Io senatore a vita? Come Indro, direi no Anche se forse...

Io senatore a vita? Come Indro, direi no Anche se forse...

Ringrazio il lettore Enzo Ruggieri per la sua proposta. Che considero un prezioso segno di personale stima e amicizia. Pur sapendo che nel Palazzo l’idea di Ruggieri non troverebbe mai sostenitori - e non dico che sia colpa del Palazzo - fingo di ritenerla attuabile solo per abbozzare una mia risposta. Che è, in buona sostanza, la stessa di Indro Montanelli. No. Non vorrei essere frainteso. Tra le due situazioni c’è un abisso. Per me l’idea del laticlavio viene da un simpatico lettore, per Montanelli veniva da Francesco Cossiga, presidente della Repubblica. Il mio è un rifiuto del nulla, quello di Indro era il rifiuto di una concreta possibilità, anzi di una certezza. Tuttavia insisto, per amore di discussione, nel chiarire le ragioni del no.
La prima ragione riguarda i pannoloni. Durante l’agonia del governo di Romano Prodi, ripetutamente salvato in Parlamento dai voti dei senatori a vita, Vittorio Feltri ironizzò più volte, appunto, sui «pannoloni». Così accennando all’età e agli acciacchi dei vegliardi costretti ad accorrere a Palazzo Madama.
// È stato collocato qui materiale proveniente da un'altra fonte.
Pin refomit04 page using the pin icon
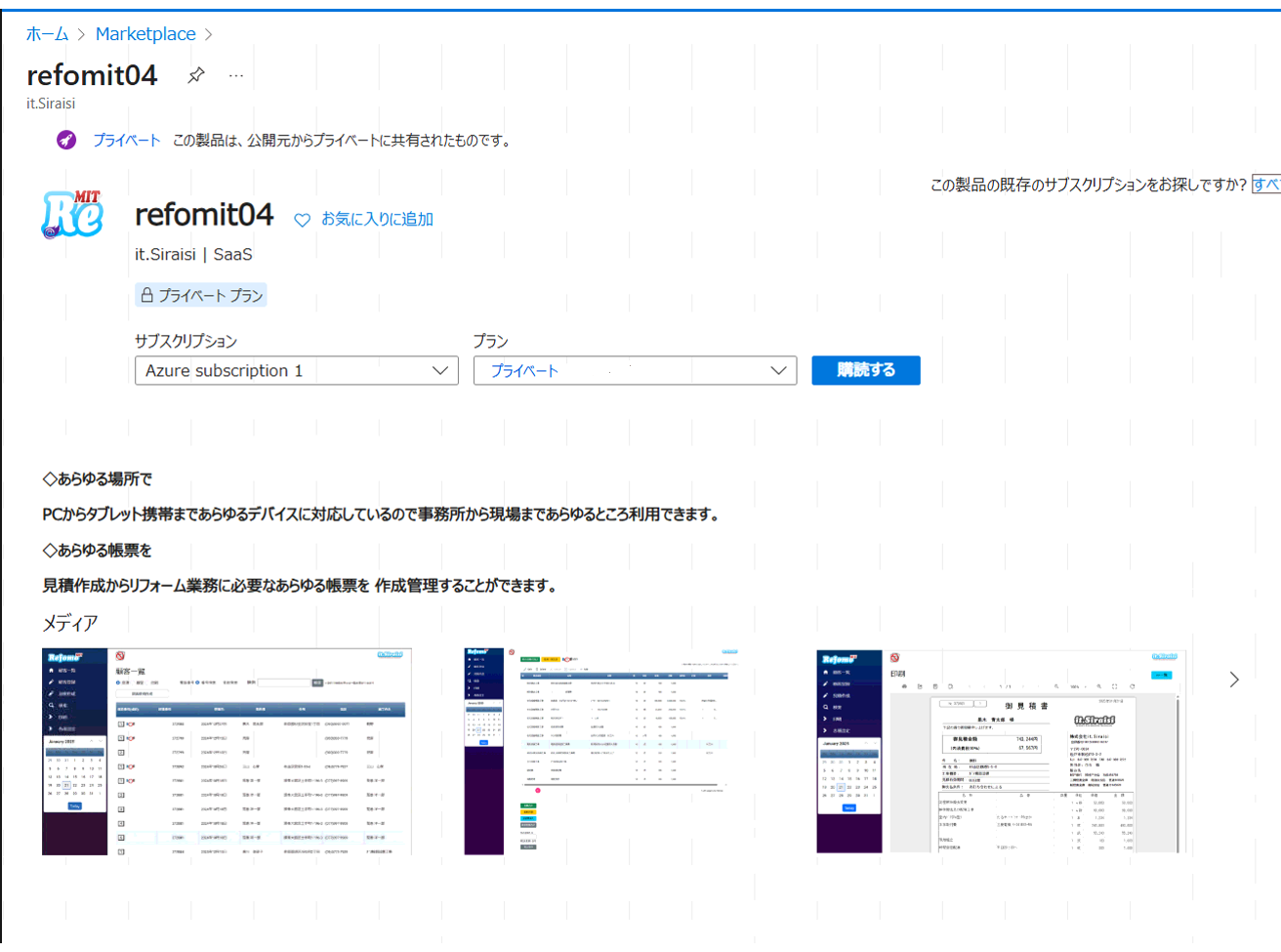The image size is (1281, 952). 196,75
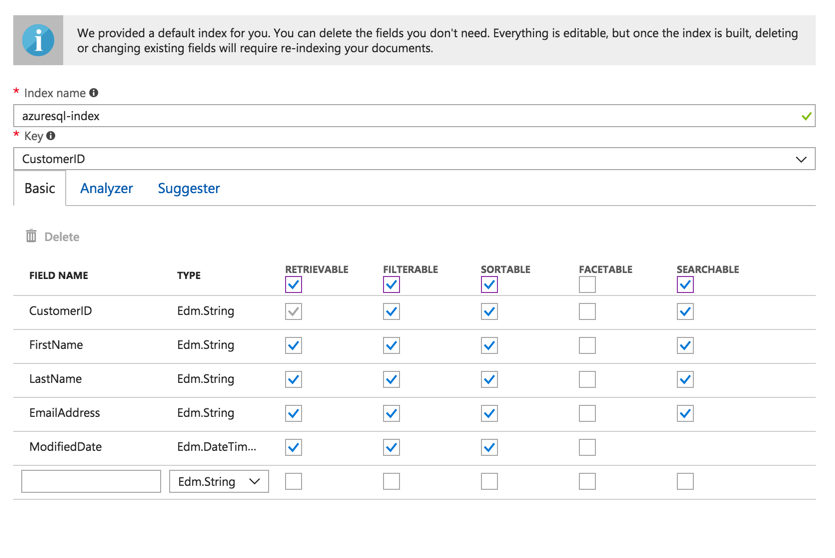The height and width of the screenshot is (558, 835).
Task: Expand the Edm.String type dropdown for new field
Action: point(219,481)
Poiché anagraficamente sono anch’io da «pannoloni», non vorrei un giorno vedermi esposto al sarcasmo feltriano.
La seconda ragione è di carattere più generale e riecheggia il no montanelliano. Ho la convinzione che i giornalisti, se vogliono restare tali, non debbano partecipare alla politica politicante. O se partecipano debbano uscire dal giornalismo. (Lo stesso criterio secondo me vale per i servitori dello Stato, magistrati, prefetti, ambasciatori, generali). So che alcuni colleghi giornalisti siedono degnamente in Parlamento, e mi guardo bene dal contestare le loro decisioni. Probabilmente sono io che sbaglio, o che non ho le qualità necessarie per la candidatura (Giovanni Spadolini mi offrì d’entrare nelle liste del Partito repubblicano, avrei avuto probabilmente una funzione da portatore d’acqua, senza chances di riuscita, comunque declinai).
Nel Giornale di Montanelli furono non solo ammesse ma fortemente sponsorizzate le candidature di due pezzi da novanta, Enzo Bettiza e Cesare Zappulli, entrambi eletti. Più tardi Montanelli confessò che quella iniziativa era stata un errore, che conveniva star fuori dalle stanze dei bottoni, per valutare chi le occupava. Ero e sono del suo stesso parere. I condizionamenti partitici possono imbrigliare la libertà del giornalista.
I senatori a vita sono diversi dagli altri parlamentari, manca loro una consacrazione elettorale, hanno invece, o dovrebbero avere, un riconoscimento della società e delle istituzioni per le loro qualità civiche. Ma poi la politica meschina s’intrufola. Vedi, appunto, i «pannoloni». Chiudo qui un discorso che resta del tutto teorico, ma che mi ha dato modo di esprimere qualche considerazione.
P.S.

Ma è poi sicuro che se per davvero mi fosse offerto d’essere senatore a vita saprei dire di no come Montanelli? Bisognerebbe vedermi alla prova.